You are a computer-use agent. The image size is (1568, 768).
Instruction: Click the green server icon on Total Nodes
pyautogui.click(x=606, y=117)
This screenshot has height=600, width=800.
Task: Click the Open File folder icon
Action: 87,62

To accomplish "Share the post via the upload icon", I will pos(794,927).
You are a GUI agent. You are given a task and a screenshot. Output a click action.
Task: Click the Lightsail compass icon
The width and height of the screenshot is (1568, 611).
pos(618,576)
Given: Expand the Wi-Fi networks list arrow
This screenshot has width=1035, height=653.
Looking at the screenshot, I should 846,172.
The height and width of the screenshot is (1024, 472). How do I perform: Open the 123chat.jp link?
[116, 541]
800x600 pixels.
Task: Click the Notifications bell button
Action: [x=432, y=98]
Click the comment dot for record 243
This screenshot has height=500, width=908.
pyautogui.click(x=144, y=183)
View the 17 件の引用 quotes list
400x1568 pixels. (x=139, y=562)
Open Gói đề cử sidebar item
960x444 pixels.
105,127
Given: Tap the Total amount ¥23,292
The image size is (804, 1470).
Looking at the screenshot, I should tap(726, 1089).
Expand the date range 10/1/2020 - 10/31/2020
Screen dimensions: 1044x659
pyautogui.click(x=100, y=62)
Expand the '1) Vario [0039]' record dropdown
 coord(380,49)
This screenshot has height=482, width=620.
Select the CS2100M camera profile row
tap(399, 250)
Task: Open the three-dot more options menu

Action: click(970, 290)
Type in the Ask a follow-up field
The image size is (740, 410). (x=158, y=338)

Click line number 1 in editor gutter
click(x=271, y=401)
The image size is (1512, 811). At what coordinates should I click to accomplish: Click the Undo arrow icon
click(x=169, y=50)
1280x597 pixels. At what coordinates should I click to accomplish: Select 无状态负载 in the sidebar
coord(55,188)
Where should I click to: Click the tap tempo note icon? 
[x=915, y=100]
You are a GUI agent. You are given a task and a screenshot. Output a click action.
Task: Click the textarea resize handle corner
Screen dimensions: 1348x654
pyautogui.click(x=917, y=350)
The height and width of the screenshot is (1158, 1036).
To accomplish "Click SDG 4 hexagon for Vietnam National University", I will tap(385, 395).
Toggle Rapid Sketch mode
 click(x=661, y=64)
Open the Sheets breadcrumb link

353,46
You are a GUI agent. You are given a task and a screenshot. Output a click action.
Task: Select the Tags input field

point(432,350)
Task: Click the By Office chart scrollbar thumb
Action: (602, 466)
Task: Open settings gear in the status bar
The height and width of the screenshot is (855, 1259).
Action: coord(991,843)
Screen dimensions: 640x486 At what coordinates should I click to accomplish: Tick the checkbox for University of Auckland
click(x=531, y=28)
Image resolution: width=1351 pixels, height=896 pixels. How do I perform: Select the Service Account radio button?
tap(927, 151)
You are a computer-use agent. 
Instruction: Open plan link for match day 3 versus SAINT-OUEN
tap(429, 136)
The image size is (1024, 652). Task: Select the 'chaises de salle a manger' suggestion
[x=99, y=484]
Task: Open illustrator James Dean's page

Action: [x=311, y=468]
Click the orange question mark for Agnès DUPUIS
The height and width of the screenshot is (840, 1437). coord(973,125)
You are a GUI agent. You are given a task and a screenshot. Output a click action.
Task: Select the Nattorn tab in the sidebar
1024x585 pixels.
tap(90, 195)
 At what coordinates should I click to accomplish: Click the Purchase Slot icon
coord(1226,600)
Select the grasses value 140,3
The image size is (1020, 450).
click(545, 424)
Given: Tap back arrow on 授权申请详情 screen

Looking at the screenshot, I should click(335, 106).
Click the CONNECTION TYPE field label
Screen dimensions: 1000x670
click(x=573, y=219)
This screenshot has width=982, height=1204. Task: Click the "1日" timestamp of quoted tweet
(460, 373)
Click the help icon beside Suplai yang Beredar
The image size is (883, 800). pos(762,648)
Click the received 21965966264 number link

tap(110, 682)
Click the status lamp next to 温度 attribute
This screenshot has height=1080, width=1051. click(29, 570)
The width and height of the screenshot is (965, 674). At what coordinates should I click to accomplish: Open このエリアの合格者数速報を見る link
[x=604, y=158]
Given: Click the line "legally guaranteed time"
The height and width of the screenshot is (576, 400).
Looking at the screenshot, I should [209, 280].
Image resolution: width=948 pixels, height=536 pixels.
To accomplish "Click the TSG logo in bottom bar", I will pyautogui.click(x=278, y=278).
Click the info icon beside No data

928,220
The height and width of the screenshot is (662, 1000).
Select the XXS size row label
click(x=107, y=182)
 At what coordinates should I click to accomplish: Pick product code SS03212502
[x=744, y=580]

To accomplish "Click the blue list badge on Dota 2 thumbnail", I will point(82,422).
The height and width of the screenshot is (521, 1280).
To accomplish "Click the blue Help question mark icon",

· · · · ·

Your instructions:
Above are lines of data; count those that hold "blue" and answer with the number only.

Result for this exercise:
2